I’m not a geologist, climate scientist or a banker, but even I can see that this is a high-risk proposition for both my household and whoever ends up holding our mortgage – and that this looks a little bit like 2006.

Dry wells are just one of many climate change-related issues that will have devastating effects on the housing market if they are not factored in. The recent wildfires in California are another example of how financial institutions have not been factoring in climate risk. Some residents in Malibu, for example, report that their insurance companies are not underwriting home insurance any more. That doesn’t bode well for mortgage providers in those areas. 

Homes destroyed by the Camp Fire in California in November

Broader argument

There is a broader argument here about the amount of financial risk due to climate change inherent in our system right now and whether or not it is already too late to deal with it. 

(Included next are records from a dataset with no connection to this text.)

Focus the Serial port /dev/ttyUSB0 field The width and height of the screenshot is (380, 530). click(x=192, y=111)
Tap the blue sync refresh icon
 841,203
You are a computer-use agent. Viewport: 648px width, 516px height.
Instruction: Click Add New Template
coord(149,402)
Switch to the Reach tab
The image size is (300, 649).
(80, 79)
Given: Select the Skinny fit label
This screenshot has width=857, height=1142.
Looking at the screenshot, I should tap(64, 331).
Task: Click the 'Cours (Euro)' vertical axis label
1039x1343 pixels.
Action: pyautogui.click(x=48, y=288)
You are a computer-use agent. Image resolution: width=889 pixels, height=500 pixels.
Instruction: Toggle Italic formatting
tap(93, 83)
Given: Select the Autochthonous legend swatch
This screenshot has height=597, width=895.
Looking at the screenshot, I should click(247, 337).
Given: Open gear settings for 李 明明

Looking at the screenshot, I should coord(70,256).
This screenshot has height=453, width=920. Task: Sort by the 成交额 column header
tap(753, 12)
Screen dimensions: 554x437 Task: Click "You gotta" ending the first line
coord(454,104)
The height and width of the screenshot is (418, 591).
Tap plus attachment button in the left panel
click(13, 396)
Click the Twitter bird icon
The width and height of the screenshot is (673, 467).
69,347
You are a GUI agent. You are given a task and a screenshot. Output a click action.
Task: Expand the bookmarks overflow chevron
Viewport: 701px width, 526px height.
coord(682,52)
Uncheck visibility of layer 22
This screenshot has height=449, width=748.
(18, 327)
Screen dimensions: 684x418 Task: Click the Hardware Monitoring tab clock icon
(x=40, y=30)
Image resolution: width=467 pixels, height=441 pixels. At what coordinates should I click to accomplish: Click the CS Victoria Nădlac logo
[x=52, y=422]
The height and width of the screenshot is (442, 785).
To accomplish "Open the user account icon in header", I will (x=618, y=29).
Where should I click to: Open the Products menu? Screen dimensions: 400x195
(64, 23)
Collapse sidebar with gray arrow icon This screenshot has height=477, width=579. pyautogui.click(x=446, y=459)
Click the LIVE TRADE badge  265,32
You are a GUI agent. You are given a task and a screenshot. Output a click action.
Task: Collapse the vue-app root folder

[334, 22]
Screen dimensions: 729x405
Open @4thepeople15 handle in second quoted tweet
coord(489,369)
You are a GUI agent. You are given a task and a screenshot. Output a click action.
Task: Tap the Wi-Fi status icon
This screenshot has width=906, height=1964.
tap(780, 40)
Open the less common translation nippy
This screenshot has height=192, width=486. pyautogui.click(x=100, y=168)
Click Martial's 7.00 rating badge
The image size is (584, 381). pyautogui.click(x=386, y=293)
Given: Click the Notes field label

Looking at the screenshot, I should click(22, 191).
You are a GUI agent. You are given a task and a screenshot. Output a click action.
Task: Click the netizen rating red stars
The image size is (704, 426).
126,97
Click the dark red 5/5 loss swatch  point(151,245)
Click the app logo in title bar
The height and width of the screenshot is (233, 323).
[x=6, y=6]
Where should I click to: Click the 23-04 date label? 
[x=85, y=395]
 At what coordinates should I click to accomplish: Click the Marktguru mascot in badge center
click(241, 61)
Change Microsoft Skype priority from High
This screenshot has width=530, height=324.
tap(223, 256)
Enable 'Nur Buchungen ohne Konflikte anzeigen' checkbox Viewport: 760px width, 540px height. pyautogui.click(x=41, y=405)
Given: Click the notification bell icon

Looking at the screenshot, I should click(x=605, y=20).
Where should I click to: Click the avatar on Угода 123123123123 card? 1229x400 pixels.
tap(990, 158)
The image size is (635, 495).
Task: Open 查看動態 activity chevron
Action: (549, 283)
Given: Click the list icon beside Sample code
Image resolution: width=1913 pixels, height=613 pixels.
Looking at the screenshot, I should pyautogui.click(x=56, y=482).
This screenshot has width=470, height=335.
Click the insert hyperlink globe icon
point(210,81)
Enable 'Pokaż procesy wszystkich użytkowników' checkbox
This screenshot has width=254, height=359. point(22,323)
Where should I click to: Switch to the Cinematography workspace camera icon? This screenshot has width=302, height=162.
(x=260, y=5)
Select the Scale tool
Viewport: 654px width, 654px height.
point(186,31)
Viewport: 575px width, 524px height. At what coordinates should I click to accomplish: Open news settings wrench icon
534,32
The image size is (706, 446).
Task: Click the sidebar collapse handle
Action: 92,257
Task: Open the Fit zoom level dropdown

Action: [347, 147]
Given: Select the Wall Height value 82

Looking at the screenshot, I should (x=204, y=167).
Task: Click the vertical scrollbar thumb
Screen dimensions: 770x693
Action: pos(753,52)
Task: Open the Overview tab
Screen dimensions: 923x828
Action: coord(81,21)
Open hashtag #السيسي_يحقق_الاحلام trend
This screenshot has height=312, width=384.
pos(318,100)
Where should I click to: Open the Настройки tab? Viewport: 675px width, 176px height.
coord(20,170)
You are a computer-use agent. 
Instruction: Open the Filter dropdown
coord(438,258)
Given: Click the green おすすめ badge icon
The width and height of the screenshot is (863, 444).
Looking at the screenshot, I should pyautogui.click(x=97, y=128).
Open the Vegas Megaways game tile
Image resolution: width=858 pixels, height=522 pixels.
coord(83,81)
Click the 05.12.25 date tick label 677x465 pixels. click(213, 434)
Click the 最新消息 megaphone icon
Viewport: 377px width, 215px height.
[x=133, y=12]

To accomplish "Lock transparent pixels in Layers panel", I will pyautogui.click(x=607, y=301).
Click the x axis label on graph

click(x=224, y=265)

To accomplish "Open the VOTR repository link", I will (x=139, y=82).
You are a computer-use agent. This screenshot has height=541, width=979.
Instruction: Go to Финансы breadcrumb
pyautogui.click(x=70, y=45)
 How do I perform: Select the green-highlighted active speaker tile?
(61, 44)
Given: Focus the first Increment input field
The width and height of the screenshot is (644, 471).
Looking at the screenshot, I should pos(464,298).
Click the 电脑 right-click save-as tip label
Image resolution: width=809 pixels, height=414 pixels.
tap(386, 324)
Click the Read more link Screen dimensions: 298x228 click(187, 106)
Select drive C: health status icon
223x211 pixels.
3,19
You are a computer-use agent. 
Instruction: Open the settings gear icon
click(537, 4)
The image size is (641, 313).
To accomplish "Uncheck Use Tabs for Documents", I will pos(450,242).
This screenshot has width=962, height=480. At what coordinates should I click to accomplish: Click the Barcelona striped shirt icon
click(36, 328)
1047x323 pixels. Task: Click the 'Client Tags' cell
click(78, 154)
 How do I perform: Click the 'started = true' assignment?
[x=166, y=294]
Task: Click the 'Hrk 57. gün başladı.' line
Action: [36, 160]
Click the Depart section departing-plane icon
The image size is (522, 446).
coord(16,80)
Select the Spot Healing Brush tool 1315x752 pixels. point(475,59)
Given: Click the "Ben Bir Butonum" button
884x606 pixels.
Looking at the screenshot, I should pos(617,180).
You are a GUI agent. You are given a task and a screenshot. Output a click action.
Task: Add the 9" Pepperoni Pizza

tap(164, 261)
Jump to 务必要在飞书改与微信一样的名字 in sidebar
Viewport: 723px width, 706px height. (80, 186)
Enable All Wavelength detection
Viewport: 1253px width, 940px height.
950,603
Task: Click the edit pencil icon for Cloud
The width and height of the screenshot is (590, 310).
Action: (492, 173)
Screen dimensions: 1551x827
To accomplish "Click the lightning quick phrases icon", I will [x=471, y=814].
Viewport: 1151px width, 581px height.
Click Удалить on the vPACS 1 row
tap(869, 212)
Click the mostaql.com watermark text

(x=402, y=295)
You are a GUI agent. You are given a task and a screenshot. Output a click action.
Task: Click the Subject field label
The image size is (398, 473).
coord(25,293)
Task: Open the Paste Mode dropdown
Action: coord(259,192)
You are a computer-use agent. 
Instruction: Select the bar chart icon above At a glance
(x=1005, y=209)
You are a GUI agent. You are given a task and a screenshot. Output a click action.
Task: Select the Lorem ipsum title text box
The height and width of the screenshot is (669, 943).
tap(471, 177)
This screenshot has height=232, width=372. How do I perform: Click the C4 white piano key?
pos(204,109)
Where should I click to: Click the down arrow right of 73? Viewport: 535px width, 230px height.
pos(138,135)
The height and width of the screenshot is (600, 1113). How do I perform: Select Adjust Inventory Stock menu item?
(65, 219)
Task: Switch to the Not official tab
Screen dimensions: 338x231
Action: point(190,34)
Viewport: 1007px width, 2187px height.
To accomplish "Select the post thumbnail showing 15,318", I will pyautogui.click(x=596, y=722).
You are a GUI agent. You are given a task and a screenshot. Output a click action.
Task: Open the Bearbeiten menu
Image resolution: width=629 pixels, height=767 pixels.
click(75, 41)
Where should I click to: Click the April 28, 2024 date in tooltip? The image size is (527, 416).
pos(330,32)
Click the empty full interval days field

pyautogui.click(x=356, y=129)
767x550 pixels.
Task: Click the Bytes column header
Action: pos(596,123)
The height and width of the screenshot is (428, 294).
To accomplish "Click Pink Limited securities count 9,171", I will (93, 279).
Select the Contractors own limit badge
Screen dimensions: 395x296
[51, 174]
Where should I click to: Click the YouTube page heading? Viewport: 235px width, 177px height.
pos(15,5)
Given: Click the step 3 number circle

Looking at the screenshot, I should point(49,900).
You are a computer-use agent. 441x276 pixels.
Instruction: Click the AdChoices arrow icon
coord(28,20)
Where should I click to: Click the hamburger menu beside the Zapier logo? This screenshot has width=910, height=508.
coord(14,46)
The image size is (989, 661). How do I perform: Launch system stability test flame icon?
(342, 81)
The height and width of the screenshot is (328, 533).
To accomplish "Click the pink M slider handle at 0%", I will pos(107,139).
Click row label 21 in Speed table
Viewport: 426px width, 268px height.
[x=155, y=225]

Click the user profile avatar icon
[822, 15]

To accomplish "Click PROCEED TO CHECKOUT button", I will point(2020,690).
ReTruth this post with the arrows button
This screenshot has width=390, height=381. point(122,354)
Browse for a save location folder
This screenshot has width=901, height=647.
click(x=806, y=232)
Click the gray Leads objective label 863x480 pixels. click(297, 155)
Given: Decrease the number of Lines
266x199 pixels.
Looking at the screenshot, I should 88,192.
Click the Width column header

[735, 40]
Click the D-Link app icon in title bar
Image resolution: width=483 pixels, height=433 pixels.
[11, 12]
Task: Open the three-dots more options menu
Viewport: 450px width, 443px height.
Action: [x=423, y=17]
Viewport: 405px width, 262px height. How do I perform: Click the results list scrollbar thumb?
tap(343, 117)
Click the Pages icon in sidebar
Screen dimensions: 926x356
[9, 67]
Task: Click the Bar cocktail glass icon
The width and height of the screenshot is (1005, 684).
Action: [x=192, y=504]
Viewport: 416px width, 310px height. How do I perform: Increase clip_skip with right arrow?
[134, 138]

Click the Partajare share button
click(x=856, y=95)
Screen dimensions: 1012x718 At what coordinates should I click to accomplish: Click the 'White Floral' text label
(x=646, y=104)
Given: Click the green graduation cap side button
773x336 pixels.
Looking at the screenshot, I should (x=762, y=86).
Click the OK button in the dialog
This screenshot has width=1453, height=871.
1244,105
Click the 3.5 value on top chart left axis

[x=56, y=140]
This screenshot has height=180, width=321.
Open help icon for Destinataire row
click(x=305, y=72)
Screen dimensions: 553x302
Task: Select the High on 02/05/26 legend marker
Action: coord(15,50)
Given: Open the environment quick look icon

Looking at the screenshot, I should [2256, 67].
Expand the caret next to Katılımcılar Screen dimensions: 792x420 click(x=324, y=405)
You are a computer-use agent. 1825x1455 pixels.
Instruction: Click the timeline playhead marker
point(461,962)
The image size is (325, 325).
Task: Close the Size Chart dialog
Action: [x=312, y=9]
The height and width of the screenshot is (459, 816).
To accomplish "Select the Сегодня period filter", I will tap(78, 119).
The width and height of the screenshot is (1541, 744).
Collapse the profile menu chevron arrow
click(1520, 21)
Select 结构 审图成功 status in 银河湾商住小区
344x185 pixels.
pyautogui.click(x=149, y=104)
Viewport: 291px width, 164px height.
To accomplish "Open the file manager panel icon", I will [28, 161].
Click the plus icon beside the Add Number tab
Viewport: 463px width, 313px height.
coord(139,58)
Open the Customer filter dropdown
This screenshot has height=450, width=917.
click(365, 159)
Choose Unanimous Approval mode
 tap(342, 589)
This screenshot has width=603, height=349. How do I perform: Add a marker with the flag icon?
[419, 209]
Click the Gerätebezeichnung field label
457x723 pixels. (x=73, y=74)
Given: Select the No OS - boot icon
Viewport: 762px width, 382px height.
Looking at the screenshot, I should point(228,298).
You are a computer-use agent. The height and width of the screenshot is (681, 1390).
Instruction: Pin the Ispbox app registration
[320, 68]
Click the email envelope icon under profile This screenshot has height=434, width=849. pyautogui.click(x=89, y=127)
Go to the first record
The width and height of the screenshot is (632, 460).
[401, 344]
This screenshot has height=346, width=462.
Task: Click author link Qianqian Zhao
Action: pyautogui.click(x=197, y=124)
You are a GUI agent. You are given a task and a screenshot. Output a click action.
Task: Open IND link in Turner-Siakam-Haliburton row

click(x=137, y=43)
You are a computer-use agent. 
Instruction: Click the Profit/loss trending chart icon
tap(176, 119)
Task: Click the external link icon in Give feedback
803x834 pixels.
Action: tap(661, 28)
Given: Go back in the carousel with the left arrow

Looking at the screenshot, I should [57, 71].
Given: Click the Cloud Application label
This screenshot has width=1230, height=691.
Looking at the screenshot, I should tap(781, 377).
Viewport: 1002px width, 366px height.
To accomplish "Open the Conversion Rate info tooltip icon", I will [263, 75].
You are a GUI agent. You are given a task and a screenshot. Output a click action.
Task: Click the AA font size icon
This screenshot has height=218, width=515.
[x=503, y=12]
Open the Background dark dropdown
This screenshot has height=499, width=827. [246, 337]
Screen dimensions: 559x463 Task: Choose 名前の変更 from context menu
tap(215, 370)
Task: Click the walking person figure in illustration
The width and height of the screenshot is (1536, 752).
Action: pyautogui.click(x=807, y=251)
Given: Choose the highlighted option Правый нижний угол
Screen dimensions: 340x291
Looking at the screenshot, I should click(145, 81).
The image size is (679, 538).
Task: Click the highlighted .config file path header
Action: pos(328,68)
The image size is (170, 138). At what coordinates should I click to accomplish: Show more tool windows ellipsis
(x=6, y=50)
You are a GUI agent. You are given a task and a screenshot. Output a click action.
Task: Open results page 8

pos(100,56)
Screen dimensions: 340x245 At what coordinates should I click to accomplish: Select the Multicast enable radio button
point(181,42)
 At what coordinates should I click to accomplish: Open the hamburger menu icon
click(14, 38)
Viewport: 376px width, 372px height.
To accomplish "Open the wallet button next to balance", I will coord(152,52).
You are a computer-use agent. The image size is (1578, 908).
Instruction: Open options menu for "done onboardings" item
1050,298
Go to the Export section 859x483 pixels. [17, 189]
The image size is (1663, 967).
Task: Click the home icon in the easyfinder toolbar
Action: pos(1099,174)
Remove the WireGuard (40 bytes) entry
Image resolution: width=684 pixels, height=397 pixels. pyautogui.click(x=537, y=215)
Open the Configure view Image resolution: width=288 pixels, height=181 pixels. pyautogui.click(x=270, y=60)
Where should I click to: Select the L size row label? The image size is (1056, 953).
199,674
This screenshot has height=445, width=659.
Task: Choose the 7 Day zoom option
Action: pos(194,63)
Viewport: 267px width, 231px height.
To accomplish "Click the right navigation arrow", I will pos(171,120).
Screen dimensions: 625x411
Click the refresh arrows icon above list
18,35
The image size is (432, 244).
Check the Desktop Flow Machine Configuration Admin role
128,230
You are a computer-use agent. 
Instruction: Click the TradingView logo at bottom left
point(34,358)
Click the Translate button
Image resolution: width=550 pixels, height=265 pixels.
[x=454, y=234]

Climate change financial research group Four Twenty Seven has been looking specifically at financial risks caused by climate change across the US and has useful data. 

In addition to water stress, the group highlights the areas most at-risk from cyclones, extreme rainfall, heat stress and rising sea levels. In May this year, it published a report that looked at the climate risk score of cities and counties across the US, with the aim of shedding light specifically on municipal bond risk. 

Where housing risk plays into muni risk is that when houses are destroyed or made unhabitable by climate hazards, then property taxes decline; so the data is not just helpful to banks that hold munis but would also be extremely useful to mortgage underwriters.  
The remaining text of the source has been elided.